-- Start of Excerpted passage --
Episode 9 — System Design / 9.11 — Real World System Design Problems
9.11.c Design a Chat System (WhatsApp / Messenger)
Problem Statement
Design a real-time messaging system like WhatsApp or Facebook Messenger that supports one-on-one messaging, group chats, online presence, read receipts, and media sharing.
1. Requirements
Functional Requirements
- One-on-one messaging between users
- Group messaging (up to 500 members)
- Online/offline presence indicators
- Read receipts (sent, delivered, read)
- Media sharing (images, videos, documents)
- Message history and search
- Push notifications for offline users
Non-Functional Requirements
- Real-time delivery (< 200ms for online users)
- Message ordering guaranteed within a conversation
- At-least-once delivery (no message loss)
- Support 500 million daily active users
- End-to-end encryption for one-on-one chats
- 99.99% availability
2. Capacity Estimation
Traffic
Daily active users: 500 million
Messages per user/day: 40
Total messages/day: 20 billion
Messages per second: 20B / 86,400 ~= 230,000 msgs/sec
Peak messages/sec: ~500,000 msgs/sec
Storage
Average message size: 200 bytes (text) + 100 bytes (metadata)
Daily message storage: 20B * 300 bytes = 6 TB/day
Yearly storage: 6 TB * 365 = ~2.2 PB/year
Media messages (10%): 2B messages * avg 200 KB = 400 TB/day
Connections
Concurrent connections: 500M * 0.3 (30% online at once) = 150 million
WebSocket connections per server: ~50,000
Servers needed for connections: 150M / 50K = 3,000 servers
3. High-Level Architecture
+--------+ +-------------------+ +-------------------+
| Client |<------>| Load Balancer |<------>| Load Balancer |
| (App) | WS | (WebSocket LB) | | (HTTP LB) |
+--------+ +--------+----------+ +--------+----------+
| |
+------------+------------+ +---------+---------+
| | | |
+--------v--------+ +--------v-----v--+ +--------v--------+
| Chat Server 1 | | Chat Server 2 | | API Server |
| (WebSocket) | | (WebSocket) | | (REST/Auth) |
+--------+--------+ +--------+--------+ +-----------------+
| |
+--------v-------------------------v--------+
| Message Queue (Kafka) |
+--------+------------------+---------------+
| |
+--------v--------+ +-----v-----------+ +-----------------+
| Message Service | | Presence Service| | Push Notification|
| | | | | Service |
+--------+---------+ +--------+--------+ +--------+--------+
| | |
+--------v--------+ +--------v--------+ +---------v-------+
| Message Store | | Presence Store | | APNS / FCM |
| (Cassandra) | | (Redis) | | (Push Gateway) |
+-----------------+ +-----------------+ +-----------------+
+-----------------+ +-----------------+
| Media Service | | Group Service |
| (S3 + CDN) | | |
+-----------------+ +-----------------+
4. API Design
WebSocket Connection
WSS /ws/connect
Headers: Authorization: Bearer <token>
Client -> Server messages:
{
"type": "send_message",
"conversation_id": "conv_123",
"content": "Hello!",
"content_type": "text",
"client_msg_id": "uuid-456" // for idempotency
}
Server -> Client messages:
{
"type": "new_message",
"message_id": "msg_789",
"conversation_id": "conv_123",
"sender_id": "user_42",
"content": "Hello!",
"timestamp": 1681200000000
}
{
"type": "receipt",
"message_id": "msg_789",
"status": "delivered", // sent | delivered | read
"timestamp": 1681200001000
}
{
"type": "presence",
"user_id": "user_42",
"status": "online", // online | offline | typing
"last_seen": 1681200000000
}
REST API (for non-real-time operations)
-- End of Excerpted passage --
Quote the chat system design word for word, beginning at the words that have "Problem Statement" and stopping after "to 500 members)". Work only from the chat system design.
-- Start of Given information --
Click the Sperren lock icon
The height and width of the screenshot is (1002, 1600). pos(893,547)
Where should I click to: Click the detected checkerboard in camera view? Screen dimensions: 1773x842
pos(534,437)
-- End of Given information --
**Task result:**
Problem Statement
Design a real-time messaging system like WhatsApp or Facebook Messenger that supports one-on-one messaging, group chats, online presence, read receipts, and media sharing.
1. Requirements
Functional Requirements
- One-on-one messaging between users
- Group messaging (up to 500 members)